Les entreprises chinoises font preuve de prudence dans leurs échanges avec la Russie, de peur d’être frappées par ricochet par ces sanctions.

M. Lavrov a donc dû se contenter d’une réaffirmation du caractère illimité de l’amitié entre les deux pays face au rival américain commun.

« Notre opposition à l’hégémonie est sans limites », a assuré un porte-parole de la diplomatie chinoise, Wang Wenbin, interrogé sur la visite du ministre russe.

Depuis le 24 février, Pékin s’est refusé à condamner l’invasion de l’Ukraine.

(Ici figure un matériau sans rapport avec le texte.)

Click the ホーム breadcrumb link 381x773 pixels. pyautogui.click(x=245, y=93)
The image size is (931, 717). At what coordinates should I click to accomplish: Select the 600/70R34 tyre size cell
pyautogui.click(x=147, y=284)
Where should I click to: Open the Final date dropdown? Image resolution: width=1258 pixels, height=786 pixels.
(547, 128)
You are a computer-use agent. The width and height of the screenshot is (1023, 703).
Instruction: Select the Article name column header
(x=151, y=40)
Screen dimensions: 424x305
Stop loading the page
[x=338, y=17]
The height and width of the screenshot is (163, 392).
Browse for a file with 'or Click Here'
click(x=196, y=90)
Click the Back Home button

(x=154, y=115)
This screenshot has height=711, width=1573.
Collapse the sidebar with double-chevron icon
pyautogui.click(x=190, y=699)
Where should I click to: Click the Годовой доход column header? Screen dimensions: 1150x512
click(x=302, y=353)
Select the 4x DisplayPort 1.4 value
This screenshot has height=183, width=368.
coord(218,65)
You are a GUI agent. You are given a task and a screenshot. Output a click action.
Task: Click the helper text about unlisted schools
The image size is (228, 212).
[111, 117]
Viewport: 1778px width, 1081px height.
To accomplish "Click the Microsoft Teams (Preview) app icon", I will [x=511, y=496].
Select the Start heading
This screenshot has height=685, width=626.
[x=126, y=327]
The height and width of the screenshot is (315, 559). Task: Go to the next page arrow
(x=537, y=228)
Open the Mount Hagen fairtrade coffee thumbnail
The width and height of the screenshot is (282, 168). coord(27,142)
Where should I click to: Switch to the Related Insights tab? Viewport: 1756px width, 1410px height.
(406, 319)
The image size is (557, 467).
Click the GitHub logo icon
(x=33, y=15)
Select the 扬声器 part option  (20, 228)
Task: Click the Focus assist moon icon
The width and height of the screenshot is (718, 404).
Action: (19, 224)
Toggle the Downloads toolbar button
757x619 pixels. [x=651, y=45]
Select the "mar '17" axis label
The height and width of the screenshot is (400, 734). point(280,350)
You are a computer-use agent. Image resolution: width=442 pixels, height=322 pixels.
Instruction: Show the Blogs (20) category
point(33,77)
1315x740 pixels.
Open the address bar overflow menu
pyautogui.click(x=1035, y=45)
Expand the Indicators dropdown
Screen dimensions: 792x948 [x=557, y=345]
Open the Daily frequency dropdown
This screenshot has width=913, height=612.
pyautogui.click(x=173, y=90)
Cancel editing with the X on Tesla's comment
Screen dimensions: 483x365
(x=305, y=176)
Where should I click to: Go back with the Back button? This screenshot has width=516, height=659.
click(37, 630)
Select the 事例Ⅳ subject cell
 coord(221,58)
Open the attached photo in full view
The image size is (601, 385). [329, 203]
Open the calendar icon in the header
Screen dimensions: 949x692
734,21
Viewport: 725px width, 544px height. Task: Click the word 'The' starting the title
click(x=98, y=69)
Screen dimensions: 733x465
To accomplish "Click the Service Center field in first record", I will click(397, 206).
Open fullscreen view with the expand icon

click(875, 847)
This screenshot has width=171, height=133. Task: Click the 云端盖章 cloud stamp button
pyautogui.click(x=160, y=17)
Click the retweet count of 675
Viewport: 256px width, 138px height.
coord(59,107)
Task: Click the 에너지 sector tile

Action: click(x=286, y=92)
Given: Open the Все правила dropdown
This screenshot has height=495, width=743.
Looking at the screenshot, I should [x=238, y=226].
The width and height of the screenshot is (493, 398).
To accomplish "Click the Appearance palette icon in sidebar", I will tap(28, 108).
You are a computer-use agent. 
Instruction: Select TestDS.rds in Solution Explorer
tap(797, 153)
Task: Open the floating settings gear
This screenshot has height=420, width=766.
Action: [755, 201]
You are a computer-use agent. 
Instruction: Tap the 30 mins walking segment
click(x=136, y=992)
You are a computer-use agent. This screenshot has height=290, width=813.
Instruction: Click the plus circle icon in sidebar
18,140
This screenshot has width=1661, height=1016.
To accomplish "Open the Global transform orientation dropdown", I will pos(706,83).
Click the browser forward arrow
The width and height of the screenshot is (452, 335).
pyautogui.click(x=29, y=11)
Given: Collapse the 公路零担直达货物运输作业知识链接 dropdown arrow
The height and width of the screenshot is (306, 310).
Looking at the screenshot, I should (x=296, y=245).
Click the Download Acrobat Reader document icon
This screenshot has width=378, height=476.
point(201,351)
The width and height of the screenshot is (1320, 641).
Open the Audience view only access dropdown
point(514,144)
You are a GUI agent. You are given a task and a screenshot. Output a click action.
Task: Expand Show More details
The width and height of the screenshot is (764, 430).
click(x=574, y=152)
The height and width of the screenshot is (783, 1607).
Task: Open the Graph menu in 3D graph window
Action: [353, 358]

Début mars, Wang Yi avait même salué une amitié « solide comme un roc » avec Moscou et défendu les préoccupations « raisonnables » de la Russie pour sa sécurité.  

Quelques semaines avant la guerre, Vladimir Poutine avait lui-même été chaleureusement reçu par son homologue chinois Xi Jinping à Pékin. Les deux pays avaient déjà célébré une amitié « sans limites » et dénoncé « l’extension » de l’OTAN.  

L’Afghanistan au menu

Sergueï Lavrov doit participer en Chine à deux jours de réunions sur l’Afghanistan, durant lesquelles il devrait côtoyer un diplomate américain.

Pékin et Moscou ont vu dans le départ des forces américaines de Kaboul une preuve de l’affaiblissement de l’Amérique.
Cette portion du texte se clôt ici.